4 Kasım 2016

39


    Bugün yerel yönetim temsilcileri olarak İstanbul Tasarım Bienali'nin Özel Galata Rum Okulu'ndaki sergisine davetliydik. Oldukça keyif aldığım ve çoğalarak çıktığım bir sergi oldu. Asıl dikkatimi rehberimizin - bienalin direktörü Deniz Hanım'ın - anlattıklarına verdiğim için çok fazla fotoğraf çekemedim ama özellikle eski mezar taşları ilgimi çeken bir konu olduğundan çeşitli mezar taşlarının bulunduğu bu salonu ayrıntılı inceledim. 





   
    Özel Rum Okulu'nun hemen karşısındaki kilisenin önünden defalarca geçmiştim ama hiç yukarıdan bakma imkanım olmamıştı. Bugün çatı katına çıktığımızda ilk işim fotoğrafını çekmek oldu. Çıkışta kapıdaki güvenliğe kilisenin adını sorduğumda biz Rum kilisesi olarak biliyoruz dedi.
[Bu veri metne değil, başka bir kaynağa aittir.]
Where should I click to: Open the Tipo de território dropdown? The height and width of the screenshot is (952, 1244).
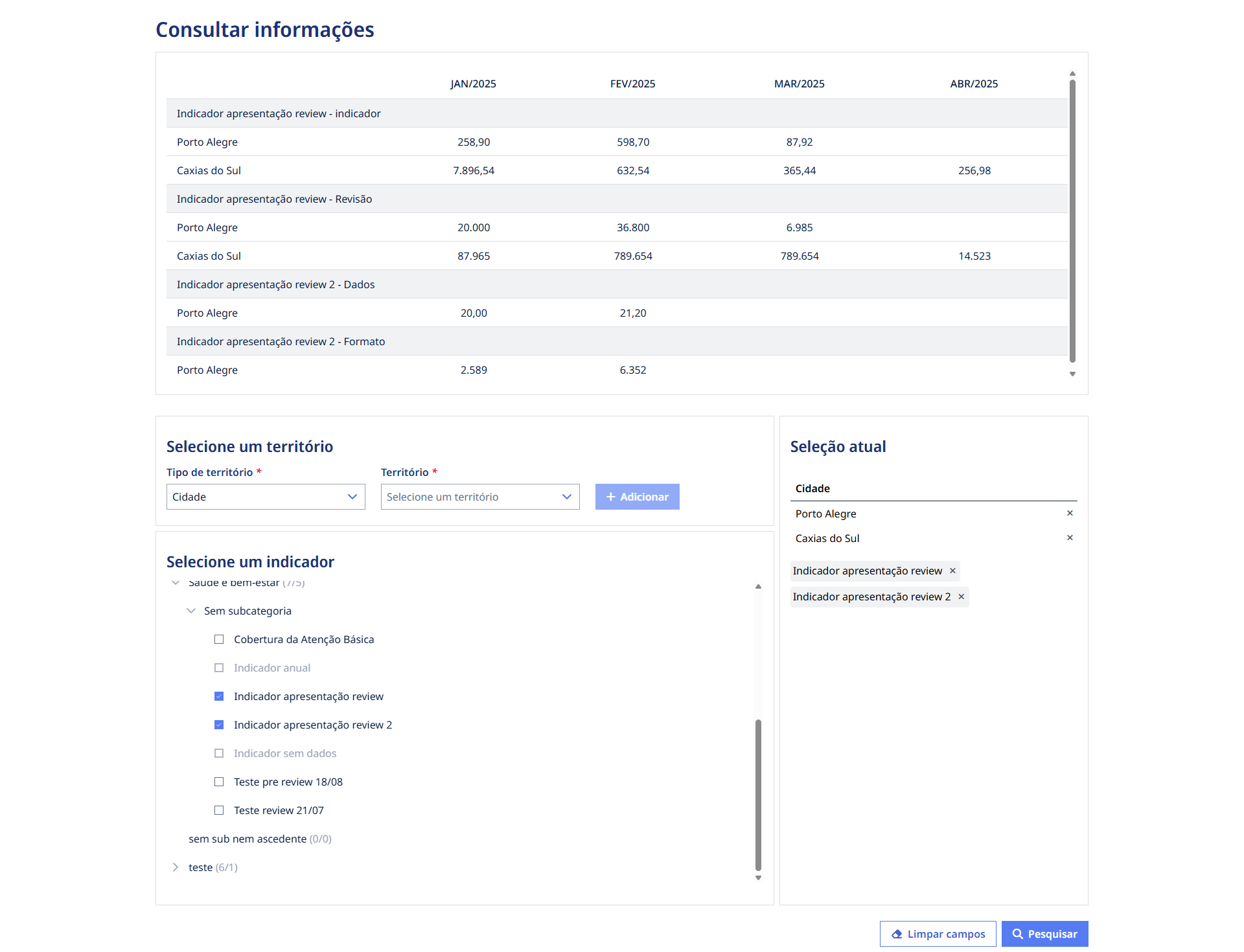coord(266,497)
Eve gelip internetten baktığımda tam adının Surp Krikor Lusavoriç Kilisesi olduğunu öğrendim. Bir kaç kere yanmış ve yeniden yapılmış ama ilk yapılış tarihi 1360. Yani 656 senelik!
 

  Yine okulun çatısından gördüğüm yıkılmış ev. Arkeolog olmamla ilgisi var mı bilmiyorum ama eski dışında harabiyet de çok ilgimi çekiyor. Bilgisayarım yıkılmış ev fotoğraflarıyla dolu. Nerede bulursam bulayım mutlaka bir kare çekiyorum. Bu evi sanki daha önce de görmüşüm gibi geliyor ama okulun çatısına ilk defa çıktım, o civarda başka nereden görmüş olabileceğimi de bilmiyorum...


 
   Günün en içimi ısıtan fotoğrafı ise buydu. Kedinin durakta uyumasından çok altındaki  karton hoşuma gitti. Hayvanları çok seviyorum ve onların korunup kollanması beni mutlu ediyor. Camdaki maymun kedilerim Saruman ve Şarlo hala her sabah ve akşam geliyorlar. Saruman her camı açtığımda  evin içine dalmaktan çekinmiyor ama onu sevmeye çalıştığımda da pati atıyor. Bu yüzden ona kızsam da kıyamıyorum hiç bir şekilde. Şarlo da büyüdü ve çok yakışıklı bir beyefendi oldu. O daha gururlu. Asla Saruman gibi cama gelip yalvarmıyor.  Mama verdiğimde de pek yemiyor, Saruman'a bırakıyor. İçeri girebilirse camı açık bulup Paris'in mamasından otlanıyor sadece.




  
  Bunlar dışında yoğun bir iş hayatı ve ev yaşantısı içinde günlerin nasıl geçtiğini anlamıyorum bile. Sabahları erken kalktığımdan geceleri de erkenden uyuyakalıyorum. İki arada bir derede kitap okumaya çalışıyorum. Ve on iki kasımda kitap fuarı başlayacak artık resmen gün sayıyorum ve tüm sabırsızlığımla  onu bekliyorum.  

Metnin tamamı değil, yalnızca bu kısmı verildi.